-12-

5.6K 210 203
                                    

Medya= Savaş Kayahan
___________
Karşımda gördüğüm Pamirle kaşlarımı çattım. "Sen ne yaptığını sanıyorsun. Hangi hakla?" diye kızdım. Ellerimle onu itip değneklerimden güç aldım.

    Pamir sırıtarak "Sen ne kadar kaba bi kız oldun böyle?" deyince sinirimi bozmaya çalıştığını anladım. Kendimi frenleyerek "Sende ne kadar salak bi çocuk oldun böyle?" diye lafı soktum. Zafer kazanmışçasına gülümserken Pamir duruşunu bozmamaya çalışırken küçük bir kahkaha attı.

  Ardından "Noldu Savaş sana yüz vermedi diye hırsını benden mi alıyorsun?" deyince bende umursamaz bir şekilde "Sence Savaş umrumda mı? Tamam çok sıktın hadi git." dedim.

Pamir bana yaklaşıp "Kızdırdık mı seni güzellik?" diyerek elini saçıma uzattı. Tam elini iteceğim sıra pat diye kapı açıldı. Bi an sıçrayıp gelen kişiye baktığımda bu kişinin Savaş olduğunu anladım.

     Pamir saçıma uzattığı elini geri çekip sırıtarak "Oo Savaş. Bende senden bahsediyordum." dediğinde bende "Of bi sus ya. Nasıl bi salaksın?"dedim. E ama haklıyım yani.

    Daha sonra Savaşa dönüp onun sert bakışlarınu umursamadan "Sen niye gelmiştin?" diye sordum. Daha demin sevgilisini koruyodu ya.

     Savaşta benim sorumu umursamadan sinirle "Bunun ne işi var burada?"diye sorunca bende "Ne biliyim ben. Ona sor onu da. Bi salın beni." diye sızlandım.

     Pamir ise bu sefer "Aa güzellik kırılıyorum bak. Insan benim gibi bir yakışıklıdan sıkılır mı? Tamam şu suratsızdan sıkılabilirsinde." diyerek Savaşı gösterdi. Gözlerimi devirerek "Boş yapma bence Pamir." dedim. Ay suanda ne kadar gıcık bi insan oldum ya. Kendi kendike gıcık oldum ama olsun. İçsesimi susturup olaya döndüm.

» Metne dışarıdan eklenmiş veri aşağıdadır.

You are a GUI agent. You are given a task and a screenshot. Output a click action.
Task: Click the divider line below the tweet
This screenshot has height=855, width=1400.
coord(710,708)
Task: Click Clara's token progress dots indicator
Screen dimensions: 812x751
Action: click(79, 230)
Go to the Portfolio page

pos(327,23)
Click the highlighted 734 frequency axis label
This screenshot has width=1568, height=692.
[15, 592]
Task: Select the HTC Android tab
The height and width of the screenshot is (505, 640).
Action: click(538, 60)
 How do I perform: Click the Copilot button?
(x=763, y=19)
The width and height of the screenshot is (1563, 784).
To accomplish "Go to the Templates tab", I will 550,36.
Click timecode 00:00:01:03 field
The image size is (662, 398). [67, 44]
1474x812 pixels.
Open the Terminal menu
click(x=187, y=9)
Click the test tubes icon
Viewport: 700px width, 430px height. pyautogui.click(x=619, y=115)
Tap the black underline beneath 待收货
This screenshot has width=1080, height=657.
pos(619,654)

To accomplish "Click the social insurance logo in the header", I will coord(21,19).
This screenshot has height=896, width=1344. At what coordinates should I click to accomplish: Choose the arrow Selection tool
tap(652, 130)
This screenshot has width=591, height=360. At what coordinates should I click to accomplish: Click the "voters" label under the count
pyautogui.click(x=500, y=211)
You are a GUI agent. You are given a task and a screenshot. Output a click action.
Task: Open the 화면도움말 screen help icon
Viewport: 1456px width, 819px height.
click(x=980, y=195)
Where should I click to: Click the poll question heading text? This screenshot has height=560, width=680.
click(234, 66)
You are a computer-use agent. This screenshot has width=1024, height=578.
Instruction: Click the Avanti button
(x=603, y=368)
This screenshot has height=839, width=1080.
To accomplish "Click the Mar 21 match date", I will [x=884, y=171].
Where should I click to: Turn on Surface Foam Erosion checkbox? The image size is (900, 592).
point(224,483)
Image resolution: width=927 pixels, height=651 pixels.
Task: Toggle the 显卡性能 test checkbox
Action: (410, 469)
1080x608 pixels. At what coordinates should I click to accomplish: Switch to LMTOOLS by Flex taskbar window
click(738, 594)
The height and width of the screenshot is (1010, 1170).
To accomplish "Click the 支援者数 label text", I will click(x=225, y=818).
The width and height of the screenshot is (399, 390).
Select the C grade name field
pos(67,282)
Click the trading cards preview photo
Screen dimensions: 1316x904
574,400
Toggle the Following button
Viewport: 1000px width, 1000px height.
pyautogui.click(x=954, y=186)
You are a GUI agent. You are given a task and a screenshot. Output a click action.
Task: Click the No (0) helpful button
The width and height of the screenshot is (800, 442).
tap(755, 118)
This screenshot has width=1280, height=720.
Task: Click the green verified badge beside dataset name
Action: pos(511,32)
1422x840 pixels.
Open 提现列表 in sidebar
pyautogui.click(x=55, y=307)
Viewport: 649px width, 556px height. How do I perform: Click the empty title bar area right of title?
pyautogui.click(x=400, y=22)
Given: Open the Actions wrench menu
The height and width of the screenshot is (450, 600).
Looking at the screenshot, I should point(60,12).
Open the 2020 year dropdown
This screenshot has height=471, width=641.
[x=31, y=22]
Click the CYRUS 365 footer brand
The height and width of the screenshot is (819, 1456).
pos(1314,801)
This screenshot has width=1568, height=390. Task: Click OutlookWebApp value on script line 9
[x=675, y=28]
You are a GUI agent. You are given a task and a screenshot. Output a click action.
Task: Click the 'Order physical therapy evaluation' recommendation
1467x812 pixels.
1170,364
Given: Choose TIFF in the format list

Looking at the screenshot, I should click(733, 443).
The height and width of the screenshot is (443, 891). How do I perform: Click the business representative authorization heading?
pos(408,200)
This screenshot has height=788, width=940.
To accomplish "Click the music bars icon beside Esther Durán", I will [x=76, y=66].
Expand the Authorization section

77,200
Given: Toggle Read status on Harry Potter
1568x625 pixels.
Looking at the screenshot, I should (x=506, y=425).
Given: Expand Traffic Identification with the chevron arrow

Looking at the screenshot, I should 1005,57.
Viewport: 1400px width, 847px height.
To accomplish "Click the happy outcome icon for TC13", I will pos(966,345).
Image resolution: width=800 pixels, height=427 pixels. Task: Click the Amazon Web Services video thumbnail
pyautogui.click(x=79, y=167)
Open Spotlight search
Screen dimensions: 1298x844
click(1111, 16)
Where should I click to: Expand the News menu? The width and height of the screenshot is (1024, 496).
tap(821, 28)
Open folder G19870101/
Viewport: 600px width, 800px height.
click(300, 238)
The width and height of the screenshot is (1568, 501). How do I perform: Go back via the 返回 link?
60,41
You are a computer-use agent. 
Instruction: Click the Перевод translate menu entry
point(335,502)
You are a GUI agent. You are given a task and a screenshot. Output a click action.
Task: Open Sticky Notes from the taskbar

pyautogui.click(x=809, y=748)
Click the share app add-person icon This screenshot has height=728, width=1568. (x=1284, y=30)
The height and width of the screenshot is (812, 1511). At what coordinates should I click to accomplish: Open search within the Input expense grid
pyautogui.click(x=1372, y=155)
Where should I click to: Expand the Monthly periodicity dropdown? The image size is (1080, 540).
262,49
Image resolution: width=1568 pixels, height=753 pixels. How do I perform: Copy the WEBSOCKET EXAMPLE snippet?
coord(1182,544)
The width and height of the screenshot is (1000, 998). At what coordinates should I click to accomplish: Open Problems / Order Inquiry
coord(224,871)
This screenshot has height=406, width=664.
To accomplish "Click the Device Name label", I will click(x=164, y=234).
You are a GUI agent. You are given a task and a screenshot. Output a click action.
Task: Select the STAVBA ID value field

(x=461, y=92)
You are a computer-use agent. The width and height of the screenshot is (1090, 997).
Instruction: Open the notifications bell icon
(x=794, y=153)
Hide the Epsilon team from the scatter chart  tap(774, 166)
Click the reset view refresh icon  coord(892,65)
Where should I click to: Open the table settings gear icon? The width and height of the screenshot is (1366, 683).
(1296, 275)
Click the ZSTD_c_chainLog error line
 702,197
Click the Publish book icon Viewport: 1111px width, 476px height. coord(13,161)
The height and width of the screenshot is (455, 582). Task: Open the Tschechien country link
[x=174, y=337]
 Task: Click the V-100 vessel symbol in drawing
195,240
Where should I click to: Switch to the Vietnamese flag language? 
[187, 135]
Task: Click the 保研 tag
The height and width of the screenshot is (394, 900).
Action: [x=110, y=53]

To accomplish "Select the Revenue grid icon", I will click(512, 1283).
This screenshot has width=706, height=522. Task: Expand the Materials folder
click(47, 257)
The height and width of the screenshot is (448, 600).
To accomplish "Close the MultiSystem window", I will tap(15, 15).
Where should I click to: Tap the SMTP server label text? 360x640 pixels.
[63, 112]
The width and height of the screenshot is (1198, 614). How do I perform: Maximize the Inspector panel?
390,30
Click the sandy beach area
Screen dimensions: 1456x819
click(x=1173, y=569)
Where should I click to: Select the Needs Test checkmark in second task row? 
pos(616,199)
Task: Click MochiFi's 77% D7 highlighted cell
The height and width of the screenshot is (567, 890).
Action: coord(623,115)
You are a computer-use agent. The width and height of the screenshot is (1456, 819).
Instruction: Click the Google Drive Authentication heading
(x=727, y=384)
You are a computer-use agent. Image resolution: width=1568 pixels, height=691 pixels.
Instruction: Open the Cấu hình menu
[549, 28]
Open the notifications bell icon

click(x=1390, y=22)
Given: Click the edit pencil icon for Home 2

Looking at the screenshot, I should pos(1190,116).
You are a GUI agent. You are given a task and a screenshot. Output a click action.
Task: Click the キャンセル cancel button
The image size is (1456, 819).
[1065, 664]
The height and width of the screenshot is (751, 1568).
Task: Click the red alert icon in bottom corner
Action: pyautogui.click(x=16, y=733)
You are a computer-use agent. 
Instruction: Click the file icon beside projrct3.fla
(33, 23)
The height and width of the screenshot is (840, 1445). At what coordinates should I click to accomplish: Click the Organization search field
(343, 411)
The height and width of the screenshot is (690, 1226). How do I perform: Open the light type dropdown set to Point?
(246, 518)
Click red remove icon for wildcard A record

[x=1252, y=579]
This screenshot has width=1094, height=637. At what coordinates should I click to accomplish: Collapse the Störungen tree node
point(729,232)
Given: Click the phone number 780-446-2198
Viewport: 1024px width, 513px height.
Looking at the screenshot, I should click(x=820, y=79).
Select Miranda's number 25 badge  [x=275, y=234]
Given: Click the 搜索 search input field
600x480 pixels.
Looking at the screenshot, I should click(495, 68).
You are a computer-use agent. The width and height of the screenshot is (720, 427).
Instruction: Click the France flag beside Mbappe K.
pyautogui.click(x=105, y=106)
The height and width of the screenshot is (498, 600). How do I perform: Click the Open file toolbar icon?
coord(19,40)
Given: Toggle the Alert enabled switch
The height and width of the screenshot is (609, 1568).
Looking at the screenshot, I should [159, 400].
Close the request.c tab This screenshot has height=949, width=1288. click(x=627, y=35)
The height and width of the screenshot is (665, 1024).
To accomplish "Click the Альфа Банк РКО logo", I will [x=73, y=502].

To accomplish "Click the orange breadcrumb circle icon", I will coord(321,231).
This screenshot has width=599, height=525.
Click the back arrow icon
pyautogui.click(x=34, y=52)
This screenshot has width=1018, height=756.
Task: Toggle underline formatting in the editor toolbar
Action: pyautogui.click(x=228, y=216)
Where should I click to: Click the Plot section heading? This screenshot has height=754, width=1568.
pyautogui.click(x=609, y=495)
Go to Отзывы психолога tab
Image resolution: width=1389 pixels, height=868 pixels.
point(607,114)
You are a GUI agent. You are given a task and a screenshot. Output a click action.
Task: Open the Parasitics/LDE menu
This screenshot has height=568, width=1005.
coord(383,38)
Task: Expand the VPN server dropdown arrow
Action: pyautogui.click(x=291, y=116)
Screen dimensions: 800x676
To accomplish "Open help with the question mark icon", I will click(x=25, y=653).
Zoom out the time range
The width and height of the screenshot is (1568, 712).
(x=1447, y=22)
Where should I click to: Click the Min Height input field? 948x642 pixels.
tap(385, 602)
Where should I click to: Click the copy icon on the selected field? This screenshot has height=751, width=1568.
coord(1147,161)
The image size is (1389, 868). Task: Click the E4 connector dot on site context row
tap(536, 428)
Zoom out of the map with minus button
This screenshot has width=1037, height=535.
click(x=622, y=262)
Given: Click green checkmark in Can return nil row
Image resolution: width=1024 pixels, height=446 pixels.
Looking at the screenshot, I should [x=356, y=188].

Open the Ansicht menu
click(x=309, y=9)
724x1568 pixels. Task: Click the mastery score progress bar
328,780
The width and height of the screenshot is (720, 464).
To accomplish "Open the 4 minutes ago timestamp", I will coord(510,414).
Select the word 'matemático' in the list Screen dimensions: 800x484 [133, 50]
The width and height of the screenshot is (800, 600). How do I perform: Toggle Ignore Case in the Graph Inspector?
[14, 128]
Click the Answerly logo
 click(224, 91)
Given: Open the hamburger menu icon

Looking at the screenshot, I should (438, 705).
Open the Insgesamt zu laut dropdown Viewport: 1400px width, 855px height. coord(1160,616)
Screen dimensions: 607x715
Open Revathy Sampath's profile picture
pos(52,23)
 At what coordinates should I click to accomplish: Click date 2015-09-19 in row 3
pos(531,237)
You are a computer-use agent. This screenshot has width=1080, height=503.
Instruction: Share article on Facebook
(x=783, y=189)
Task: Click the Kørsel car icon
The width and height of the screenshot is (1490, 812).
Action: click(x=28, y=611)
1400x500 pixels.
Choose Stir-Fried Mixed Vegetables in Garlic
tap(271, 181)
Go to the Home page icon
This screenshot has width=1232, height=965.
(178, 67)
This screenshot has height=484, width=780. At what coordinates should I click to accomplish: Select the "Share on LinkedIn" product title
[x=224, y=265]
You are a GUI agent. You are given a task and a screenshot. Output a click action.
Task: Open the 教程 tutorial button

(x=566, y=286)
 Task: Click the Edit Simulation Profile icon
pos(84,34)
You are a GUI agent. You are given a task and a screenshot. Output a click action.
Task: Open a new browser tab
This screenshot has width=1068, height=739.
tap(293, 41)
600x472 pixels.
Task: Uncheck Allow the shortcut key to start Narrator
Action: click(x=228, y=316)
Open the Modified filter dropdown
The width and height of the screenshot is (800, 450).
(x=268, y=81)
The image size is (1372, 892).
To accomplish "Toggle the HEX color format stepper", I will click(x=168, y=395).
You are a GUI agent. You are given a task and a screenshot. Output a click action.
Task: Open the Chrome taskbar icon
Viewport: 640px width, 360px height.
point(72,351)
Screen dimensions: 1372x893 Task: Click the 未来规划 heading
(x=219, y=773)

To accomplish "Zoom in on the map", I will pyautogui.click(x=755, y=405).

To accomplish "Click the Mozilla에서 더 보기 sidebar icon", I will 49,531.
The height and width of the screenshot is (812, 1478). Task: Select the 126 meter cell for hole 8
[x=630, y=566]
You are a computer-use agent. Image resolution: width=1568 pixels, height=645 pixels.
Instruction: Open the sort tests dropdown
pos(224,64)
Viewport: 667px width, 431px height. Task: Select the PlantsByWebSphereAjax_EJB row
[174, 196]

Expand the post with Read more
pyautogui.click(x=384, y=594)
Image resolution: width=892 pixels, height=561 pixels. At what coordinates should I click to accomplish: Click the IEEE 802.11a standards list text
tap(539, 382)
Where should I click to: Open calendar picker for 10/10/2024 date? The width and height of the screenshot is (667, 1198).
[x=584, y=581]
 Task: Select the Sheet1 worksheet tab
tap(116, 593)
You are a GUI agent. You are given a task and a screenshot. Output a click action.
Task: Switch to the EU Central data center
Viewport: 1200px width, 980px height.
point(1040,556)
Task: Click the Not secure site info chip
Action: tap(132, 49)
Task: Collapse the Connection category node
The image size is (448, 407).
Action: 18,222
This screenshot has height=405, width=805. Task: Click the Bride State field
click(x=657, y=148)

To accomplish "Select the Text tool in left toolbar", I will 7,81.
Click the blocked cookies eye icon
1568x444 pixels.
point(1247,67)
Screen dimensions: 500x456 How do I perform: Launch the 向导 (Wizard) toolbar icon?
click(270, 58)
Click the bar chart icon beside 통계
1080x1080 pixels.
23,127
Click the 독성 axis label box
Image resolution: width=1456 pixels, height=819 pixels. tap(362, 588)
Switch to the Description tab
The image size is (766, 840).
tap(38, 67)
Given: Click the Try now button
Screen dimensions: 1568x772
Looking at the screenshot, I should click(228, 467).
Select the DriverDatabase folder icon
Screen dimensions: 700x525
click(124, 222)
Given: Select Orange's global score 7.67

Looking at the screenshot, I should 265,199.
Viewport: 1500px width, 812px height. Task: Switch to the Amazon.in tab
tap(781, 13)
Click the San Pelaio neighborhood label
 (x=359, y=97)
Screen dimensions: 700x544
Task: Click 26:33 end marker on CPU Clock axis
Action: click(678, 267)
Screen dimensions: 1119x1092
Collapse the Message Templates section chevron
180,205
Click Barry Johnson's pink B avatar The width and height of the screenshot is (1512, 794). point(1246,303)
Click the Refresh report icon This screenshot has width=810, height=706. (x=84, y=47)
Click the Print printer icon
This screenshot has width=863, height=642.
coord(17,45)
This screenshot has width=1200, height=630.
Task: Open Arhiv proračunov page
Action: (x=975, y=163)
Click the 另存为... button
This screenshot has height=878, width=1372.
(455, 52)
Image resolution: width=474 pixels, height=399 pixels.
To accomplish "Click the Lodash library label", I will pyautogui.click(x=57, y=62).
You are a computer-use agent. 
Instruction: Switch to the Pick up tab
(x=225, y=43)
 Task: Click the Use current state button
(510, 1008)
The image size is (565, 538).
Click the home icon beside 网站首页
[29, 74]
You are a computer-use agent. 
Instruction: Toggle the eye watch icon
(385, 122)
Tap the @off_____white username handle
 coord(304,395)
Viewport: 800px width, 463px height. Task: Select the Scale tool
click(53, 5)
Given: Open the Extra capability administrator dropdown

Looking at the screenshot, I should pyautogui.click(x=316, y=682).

Savaş her an Pamire saldırcakmış gibi duruyordu. Pamir de fark etmiş olacak ki "Daha sonra görüşürüz güzellik." diyip yanağımdan makas alıp hızlıca burdan çıktı.

   Savaş neredeyse peşinden gidecekti ki kolundan tutunca durdu. Gözleri elimin olduğu yere bakınca elimi çektim. Hafifçe öksürerek "Sen niye geldin?" diye sordum.

   Savaş sinirli sesiyle "Çardaktaki tavırların neydi öyle?" diye sordu. Bende ona inat "Ne tavırı? Bir şey mi yaptım?" diye sordum. Evet şuan birazda çocuk gibi davranıyordum.

      Savaş uyarıcı bi sesle "Masal!" deyince bende sinirle "Ne var ya? Iki hafta yoktum ben yoktum. Bi tepki bile vermedin. Hep cok sevgili Sezeni korudun bana karşı. Onun haksız olduğunu bile bile. Neyim ben süs köpeği falan mı? O tavırlarım gayette normaldi." dedim.

    Ben sinirle solurken Savaş yavaşça üzerime gelmeye başladı. Ama geri kaçmadım. Tam tersine çenemi yukarı kaldırarak güçlü imajı verdim kendime. Savaş dibime kadar girip gözlerini gözlerime sabitledi. Şuan birbirimizin nefesini hissedecek kadar yakındık.

    Savaş gözlerimin içine bakmaya devam ederken "Ben kimseye gitme dememişken sana dedim. Sen ne yaptın? Gittin... Asıl sen benim ne tepki vermemi bekliyordun? Her şeyin bir sebebi vardır. Sezeni korumamında bir sebebi var. Ama bunları bilmediğin için bana kolayca kızabiliyorsun." dedi sakince.

     Savaşın ilk defa bu kadar uzun konuştuğuna mı şaşsam yoksa söylediklerine mi?

   Ama benimde kendimce haklı sebeplerim vardı. Onun yaptığı gibi gözlerinin içine bakarken "Çok yara almıştım. Kalbim yaralırken ayağa nasıl kalkabilirdim. Uzaklaşmam lazımdı.  Biri bana gitme derken gitmek benim içinde kolay değildi. O sebeplerin ne bilmiyorum ama umarım haklı sebeplerdir. O sebepleri geçtim. Cete bile bana yakınken sen niye bana bu kadar uzaksın Savaş, neden?" dedim.